Introduction to Confidence Thresholds

When creating a Detector or submitting an ImageQuery, you can set the necessary confidence level for your use case. We call this the confidence_threshold. Tuning this value allows you to balance the trade-offs between accuracy and latency / cost.

Confidence scores represent the model's internal assessment of its prediction reliability. Groundlight models provide calibrated confidence scores, which means that, when a model makes a prediction with a confidence of 0.95, we expect that (under typical conditions) 95% of the time that prediction will be correct. In other words, a prediction with a confidence of 0.95 is expected to be correct 19 out of 20 times. Confidence calibration kicks in after a sufficient number of labeled images have been collected.

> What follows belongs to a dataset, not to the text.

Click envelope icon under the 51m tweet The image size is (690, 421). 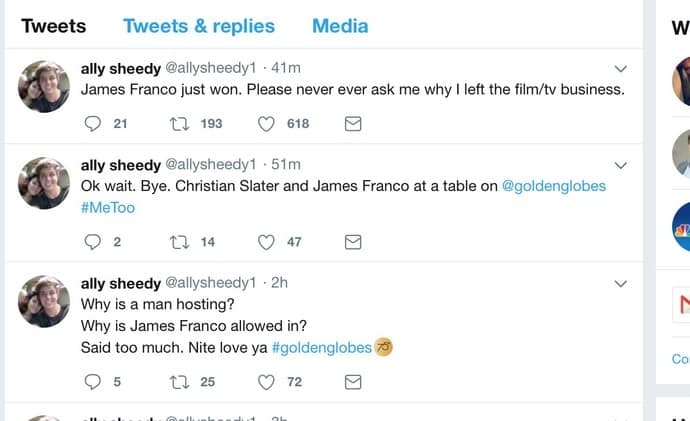(x=353, y=242)
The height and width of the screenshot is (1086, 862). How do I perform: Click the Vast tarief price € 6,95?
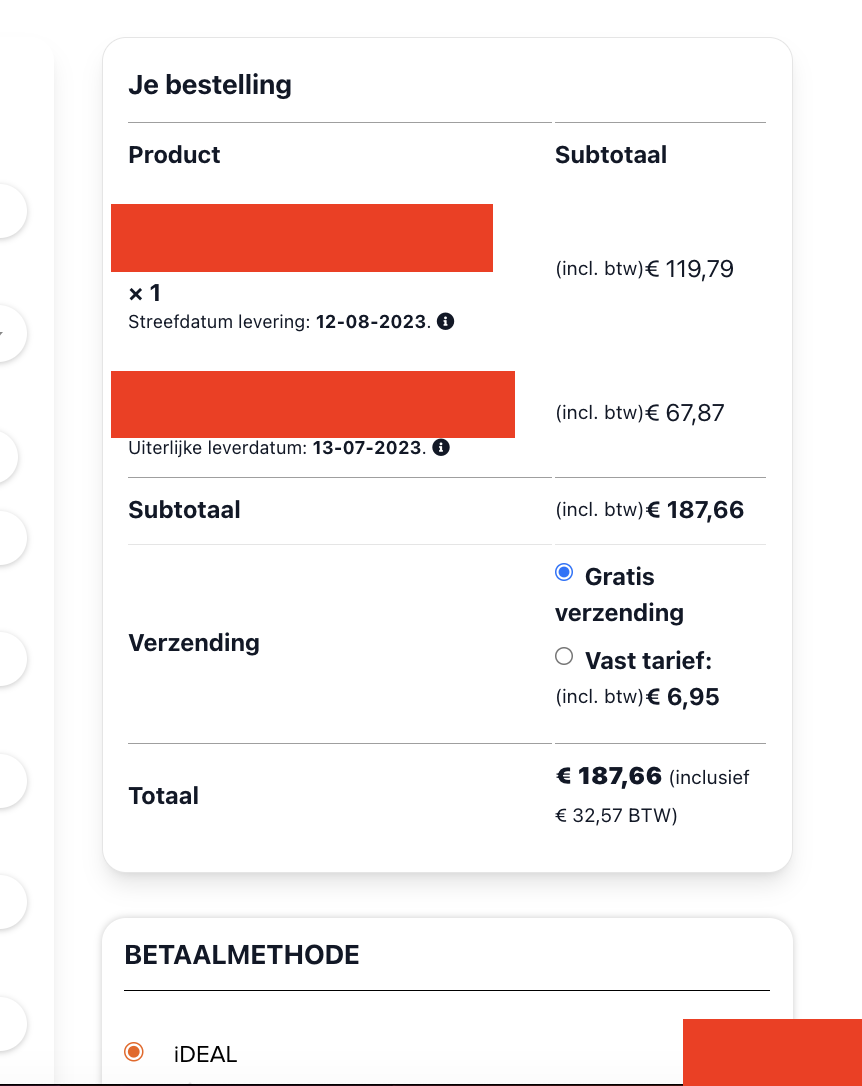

Confidence thresholds represent a minimum confidence that must be achieved for Groundlight to return an answer. If a confidence above the confidence threshold is not achieved, Groundlight will escalate your query up our heirarchy to stronger models and human reviewers. Confidence thresholds should be determined based on your application's acceptable error rate and the potential impact of those errors.

Higher confidence thresholds result in predictions that are more accurate but may take longer to process (because they are escalated to more complex/expensive models or human review). Lower confidence thresholds result in faster responses but may be less accurate. Over time, and as more human-provided labels are collected, the ML models will improve, and our fastest models will be able to provide higher confidence predictions more quickly.

Configuring Timeouts

In some cases, challenging queries that require human review can take a number of seconds, so we provide both client-side and server-side timeouts to ensure that your application can continue to function even if the query takes longer than expected.

Set a client-side timeout by configuring the wait parameter in the submit_image_query method. This simply stops the client from waiting for a response after a certain amount of time.

Set a server-side timeout by configuring the patience_time parameter in the submit_image_query method. This tells Groundlight to deprioritize the query after a certain amount of time, which can be useful if the result of a query becomes less relevant over time. For example, if you are monitoring a live video feed, you may want to deprioritize queries that are more than a few seconds old so that our human reviewers can focus on the most recent data.

from groundlight import Groundlight
from PIL import Image
import requests

gl = Groundlight()
image_url = "https://www.photos-public-domain.com/wp-content/uploads/2010/11/over_flowing_garbage_can.jpg"
image = Image.open(requests.get(image_url, stream=True).raw)

d = gl.get_or_create_detector(
name="trash",
query="Is the trash can full?",
confidence_threshold=0.95, # Set the confidence threshold to 0.95
)

# This will wait until either 60 seconds have passed or the confidence reaches 0.95
image_query = gl.submit_image_query(
detector=d,
image=image,
wait=10, # tell the client to stop waiting after 10 seconds
patience_time=20, # tell Groundlight to deprioritize the query after 20 seconds
)

print(f"The answer is {image_query.result.label}")
print(f"The confidence is {image_query.result.confidence}")
tip

Tuning the confidence_threshold allows you to balance accuracy with response time.

Higher confidence thresholds result in more accurate predictions but can increase latency. Achieving these higher confidence levels often requires more labels, which can increase labor costs.

As our models improve over time, they will become more confident, enabling you to receive higher-confidence answers more quickly and at a lower cost.